In case you are still looking for works: Edith Wharton was a few decades older than Fitzgerald but writing at the same time and about some of the same kinds of people. They had a (famously?) bad tea together; Fitzgerald would have aspired to be in Wharton's social class, and he admired her greatly. She has lots of novels, obviously, but short stories as well.
posted by bluedaisy at 12:25 PM on August 18, 2023 [2 favorites]


Dawn Powell, Angels on Toast. She may not be regarded at the same level as Fitzgerald but have a look.
posted by zadcat at 12:42 PM on August 18, 2023


I immediately thought of Kate Chopin's The Awakening.
posted by epj at 12:45 PM on August 18, 2023 [1 favorite]


I started writing an answer to this, got busy, then several other people mentioned Edith Wharton in the interim, but I'm still going to specifically recommend The Custom of the Country, whose main character, Undine Spragg, is about as close as you can get (though in many ways not that close) to "Gatsby as a woman" -- a Midwestern striver trying to become a real New York rich person, with all the compromises that entails. And it's just a great novel, as good as her more famous ones but not as widely read.
posted by escabeche at 12:51 PM on August 18, 2023 [9 favorites]

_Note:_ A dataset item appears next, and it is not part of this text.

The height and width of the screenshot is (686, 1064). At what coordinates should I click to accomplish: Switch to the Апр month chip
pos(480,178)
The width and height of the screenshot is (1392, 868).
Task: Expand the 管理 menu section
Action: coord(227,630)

Gentlemen Prefer Blondes” was published the same year as The Great Gatsby, and is in some ways a counterpoint as an interrogation and satire of the hyperfeminine archetype. It’s funny, more substantial than it seems, and frankly I enjoy it so much more than Gatsby. And, for what it’s worth, Fitzgerald, Faulkner, and Wharton all praised the book, with Wharton calling it “the great American novel”. There’s a meta-conversation to be had about why we all read Gatsby in high school, and most people have never heard of Anita Loos.
posted by alligatorpear at 2:50 PM on August 18, 2023 [6 favorites]


How about Gilead by Marilynne Robinson? Captures a different, but still archetypal, America masculinity of the silent, stoic Midwesterner.
posted by scantee at 3:30 PM on August 18, 2023 [1 favorite]


The first person I thought of as a role model is Eleanor Roosevelt. She wrote an autobiography, and there must be multiple biographies.
posted by SemiSalt at 4:33 PM on August 18, 2023 [1 favorite]


I will mention The Last of Her Kind by Sigrid Nunez, because it's a book that was trying hard to be the answer to your question, with lots of explicit allusions to Gatsby. I can't say I loved it, but I'm just one reader!
posted by aws17576 at 7:39 PM on August 18, 2023 [1 favorite]


So Big by Edna Ferber? Set in the 20s as well but the main character is a farm woman. Might be a nice contrast.